ZITIERTER TEXTAUSZUG
Kontraproduktive Strategie
Die Emiratis irren sich nicht hinsichtlich des islamistischen Einflusses in der sudanesischen Regierung. Dennoch verkennen sie, dass ihre militaristische Politik ihr eigenes Ziel, die Muslimbruderschaft zu schwächen, untergräbt. Indem die VAE den Krieg anheizen, anstatt zu dessen Beendigung beizutragen, haben sie eine gefährliche Polarisierung der sudanesischen Bevölkerung verschärft.
Die Intervention der VAE stößt in der sudanesischen Bevölkerung, selbst unter Kritikern der Militärjunta, auf breite Ablehnung und schürt nationalistische und sogar extremistische Gefühle. Sudan ist heute militarisierter, fremdenfeindlicher und ideologisch polarisierter als jemals zuvor seit den 1990er Jahren. Millionen Sudanesen, die die Junta zuvor nicht unterstützt hatten, schließen sich ihr nun an und ziehen dies der Alternative einer Herrschaft der RSF vor. Zahlreiche Jungen und Männer unterschiedlichster Herkunft – säkulare Linke, gemäßigte Islamisten, Christen und andere – befinden sich derzeit in von islamistischen Ideologen geleiteten Trainingslagern und befeuern so die Verbreitung eben jener Ideologie, die die VAE angeblich bekämpfen.
Selbst wenn die RSF die Hauptstadt Khartum zurückerobern und die Regierung stürzen könnte, wäre sie nicht in der Lage, das Niltal und die östlichen Regionen effektiv zu regieren. Ihre Verwaltungsbilanz in den von ihr kontrollierten Gebieten ist katastrophal, und ihr fehlt es sowohl im Inland als auch international an politischer Legitimität. Unweigerlich würden in den Städten des Niltals Aufstände ausbrechen, die die RSF schließlich nach Darfur zurückdrängen würden.

AUFGABEN
(A) Wohin würden Aufstände in den Städten des Niltals die RSF laut dem Textauszug über die Sudan-Politik der VAE schließlich zurückdrängen?
(B) Geben Sie aus dem Textauszug über die Sudan-Politik der VAE die Passage wortgetreu aus, beginnend bei „Selbst wenn die“ und endend bei „Darfur zurückdrängen würden.“.

BEREITGESTELLTES MATERIAL
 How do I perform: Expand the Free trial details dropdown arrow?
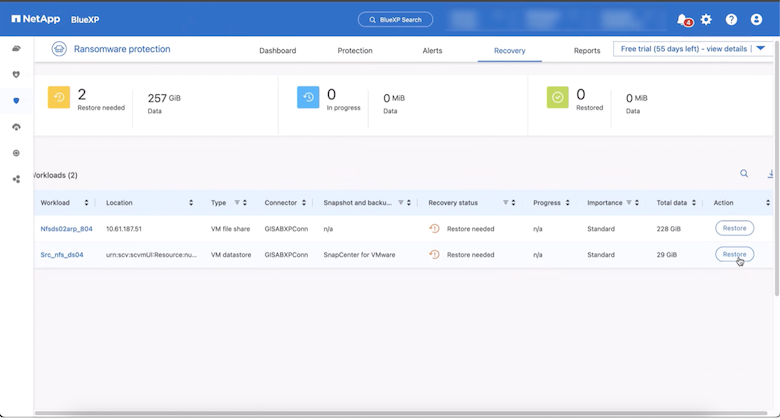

IHRE ANTWORTEN
(A) Nach Darfur.

(B)
Selbst wenn die RSF die Hauptstadt Khartum zurückerobern und die Regierung stürzen könnte, wäre sie nicht in der Lage, das Niltal und die östlichen Regionen effektiv zu regieren. Ihre Verwaltungsbilanz in den von ihr kontrollierten Gebieten ist katastrophal, und ihr fehlt es sowohl im Inland als auch international an politischer Legitimität. Unweigerlich würden in den Städten des Niltals Aufstände ausbrechen, die die RSF schließlich nach Darfur zurückdrängen würden.